● **Exercise goal**: From the deployment instructions for Stay-Stopped, return everything from "Multi-Account, Multi-Region" down to "with service-managed permissions.", copied word for word.

● **Source extract**:
▬▬▬▬▬▬▬▬▬▬
Multi-Account, Multi-Region

For reliability, Stay-Stopped works independently in each region, in each AWS account. To deploy in multiple regions and/or multiple AWS accounts,

  1. Delete any standalone StayStoppedRdsAurora CloudFormation stacks in your target regions and/or AWS accounts.

  2. Complete the prerequisites for creating a StackSet with service-managed permissions.

  3. In the management AWS account (or a delegated administrator account), create a CloudFormation StackSet. Select "Upload a template file", then select "Choose file" and upload a locally-saved copy of stay_stopped_aws_rds_aurora.yaml [right-click to save as...]. On the next page, set:

    • StackSet name: StayStoppedRdsAurora
  4. Two pages later, under "Deployment targets", select "Deploy to Organizational Units". Enter your target ou- identifier. Stay-Stopped will be deployed in all AWS accounts in your target OU. Toward the bottom of the page, specify your target region(s).

Terraform

Terraform users are often willing to wrap a CloudFormation stack in HashiCorp Configuration Language, because AWS supplies tools in the form of CloudFormation templates. See aws_cloudformation_stack .
▬▬▬▬▬▬▬▬▬▬
Text and item location entries:
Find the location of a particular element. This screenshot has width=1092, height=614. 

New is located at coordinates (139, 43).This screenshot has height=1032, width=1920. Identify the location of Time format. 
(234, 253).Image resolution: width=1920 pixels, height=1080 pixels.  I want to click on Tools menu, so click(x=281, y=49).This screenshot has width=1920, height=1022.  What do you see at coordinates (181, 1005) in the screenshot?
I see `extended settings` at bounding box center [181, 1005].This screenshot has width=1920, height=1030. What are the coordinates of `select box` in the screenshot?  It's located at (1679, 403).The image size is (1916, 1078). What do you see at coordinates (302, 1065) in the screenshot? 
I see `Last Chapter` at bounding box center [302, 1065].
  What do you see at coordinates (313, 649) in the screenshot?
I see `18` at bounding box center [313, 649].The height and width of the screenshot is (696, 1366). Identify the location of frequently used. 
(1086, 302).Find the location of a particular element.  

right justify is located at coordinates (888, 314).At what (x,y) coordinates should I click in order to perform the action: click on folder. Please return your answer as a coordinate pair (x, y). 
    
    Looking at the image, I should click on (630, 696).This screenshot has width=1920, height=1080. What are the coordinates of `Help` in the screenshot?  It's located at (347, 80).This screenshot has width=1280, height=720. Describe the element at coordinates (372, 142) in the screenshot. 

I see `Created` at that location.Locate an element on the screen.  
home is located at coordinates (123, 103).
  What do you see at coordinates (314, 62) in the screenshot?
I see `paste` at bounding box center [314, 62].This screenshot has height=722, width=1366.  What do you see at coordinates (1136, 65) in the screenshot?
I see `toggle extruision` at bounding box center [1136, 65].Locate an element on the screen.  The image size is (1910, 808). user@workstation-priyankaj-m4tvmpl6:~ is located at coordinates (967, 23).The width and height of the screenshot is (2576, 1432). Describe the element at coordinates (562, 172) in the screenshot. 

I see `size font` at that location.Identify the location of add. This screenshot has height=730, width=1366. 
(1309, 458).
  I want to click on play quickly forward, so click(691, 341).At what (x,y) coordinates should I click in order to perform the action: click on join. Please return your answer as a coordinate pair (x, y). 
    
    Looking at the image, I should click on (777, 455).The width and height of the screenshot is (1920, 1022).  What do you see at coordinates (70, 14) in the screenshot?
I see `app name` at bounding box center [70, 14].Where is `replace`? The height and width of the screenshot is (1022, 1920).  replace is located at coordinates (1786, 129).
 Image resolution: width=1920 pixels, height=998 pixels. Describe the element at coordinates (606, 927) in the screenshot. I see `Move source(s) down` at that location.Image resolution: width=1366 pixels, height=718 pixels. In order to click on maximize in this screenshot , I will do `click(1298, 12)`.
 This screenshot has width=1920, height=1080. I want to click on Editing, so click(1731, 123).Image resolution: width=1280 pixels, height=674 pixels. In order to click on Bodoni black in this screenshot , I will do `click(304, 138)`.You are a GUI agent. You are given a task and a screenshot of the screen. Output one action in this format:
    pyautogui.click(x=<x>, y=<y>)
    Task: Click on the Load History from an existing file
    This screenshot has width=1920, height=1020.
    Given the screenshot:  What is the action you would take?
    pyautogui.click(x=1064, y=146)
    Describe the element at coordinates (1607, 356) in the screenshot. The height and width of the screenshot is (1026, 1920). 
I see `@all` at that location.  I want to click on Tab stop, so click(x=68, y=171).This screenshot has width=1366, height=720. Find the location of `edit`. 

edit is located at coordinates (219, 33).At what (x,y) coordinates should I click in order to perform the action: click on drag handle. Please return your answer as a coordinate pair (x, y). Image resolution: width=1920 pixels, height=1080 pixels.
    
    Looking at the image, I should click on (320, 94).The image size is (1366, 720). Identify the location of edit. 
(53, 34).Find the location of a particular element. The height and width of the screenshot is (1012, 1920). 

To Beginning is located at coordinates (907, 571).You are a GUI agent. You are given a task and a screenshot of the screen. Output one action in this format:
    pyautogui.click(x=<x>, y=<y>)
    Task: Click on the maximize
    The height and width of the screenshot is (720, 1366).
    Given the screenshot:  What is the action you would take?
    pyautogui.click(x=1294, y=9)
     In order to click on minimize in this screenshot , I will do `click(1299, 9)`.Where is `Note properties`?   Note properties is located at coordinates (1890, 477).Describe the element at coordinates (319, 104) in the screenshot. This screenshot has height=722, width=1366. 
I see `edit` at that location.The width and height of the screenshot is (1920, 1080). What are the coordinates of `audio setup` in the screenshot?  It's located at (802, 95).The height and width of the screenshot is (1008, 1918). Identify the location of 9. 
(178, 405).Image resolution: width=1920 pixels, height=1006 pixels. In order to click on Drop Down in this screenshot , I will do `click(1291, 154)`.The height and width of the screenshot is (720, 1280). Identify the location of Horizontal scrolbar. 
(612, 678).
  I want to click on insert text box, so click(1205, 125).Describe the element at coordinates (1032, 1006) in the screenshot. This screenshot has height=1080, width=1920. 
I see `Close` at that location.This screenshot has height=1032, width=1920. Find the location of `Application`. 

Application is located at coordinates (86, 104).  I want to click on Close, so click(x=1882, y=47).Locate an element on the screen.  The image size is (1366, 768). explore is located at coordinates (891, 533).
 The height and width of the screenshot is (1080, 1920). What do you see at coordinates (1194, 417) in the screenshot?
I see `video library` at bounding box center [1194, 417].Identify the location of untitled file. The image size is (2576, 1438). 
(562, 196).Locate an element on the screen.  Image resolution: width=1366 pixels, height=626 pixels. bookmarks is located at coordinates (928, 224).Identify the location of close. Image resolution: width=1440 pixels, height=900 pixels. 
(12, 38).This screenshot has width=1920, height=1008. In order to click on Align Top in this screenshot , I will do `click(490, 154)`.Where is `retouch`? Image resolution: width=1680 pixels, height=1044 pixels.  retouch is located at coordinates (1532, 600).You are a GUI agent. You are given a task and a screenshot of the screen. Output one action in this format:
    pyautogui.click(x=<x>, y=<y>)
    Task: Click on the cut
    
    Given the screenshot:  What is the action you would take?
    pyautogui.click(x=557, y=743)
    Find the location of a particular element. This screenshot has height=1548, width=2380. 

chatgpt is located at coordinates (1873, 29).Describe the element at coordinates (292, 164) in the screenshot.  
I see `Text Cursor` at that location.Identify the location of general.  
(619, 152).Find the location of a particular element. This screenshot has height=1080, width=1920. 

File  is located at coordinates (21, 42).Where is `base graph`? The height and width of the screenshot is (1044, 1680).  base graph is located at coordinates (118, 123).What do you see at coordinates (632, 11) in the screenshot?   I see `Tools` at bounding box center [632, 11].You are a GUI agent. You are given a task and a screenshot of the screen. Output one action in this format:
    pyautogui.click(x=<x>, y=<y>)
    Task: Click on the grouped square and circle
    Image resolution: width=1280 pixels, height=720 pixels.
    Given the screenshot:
▬▬▬▬▬▬▬▬▬▬
● **Worked answer**:
Multi-Account, Multi-Region

For reliability, Stay-Stopped works independently in each region, in each AWS account. To deploy in multiple regions and/or multiple AWS accounts,

  1. Delete any standalone StayStoppedRdsAurora CloudFormation stacks in your target regions and/or AWS accounts.

  2. Complete the prerequisites for creating a StackSet with service-managed permissions.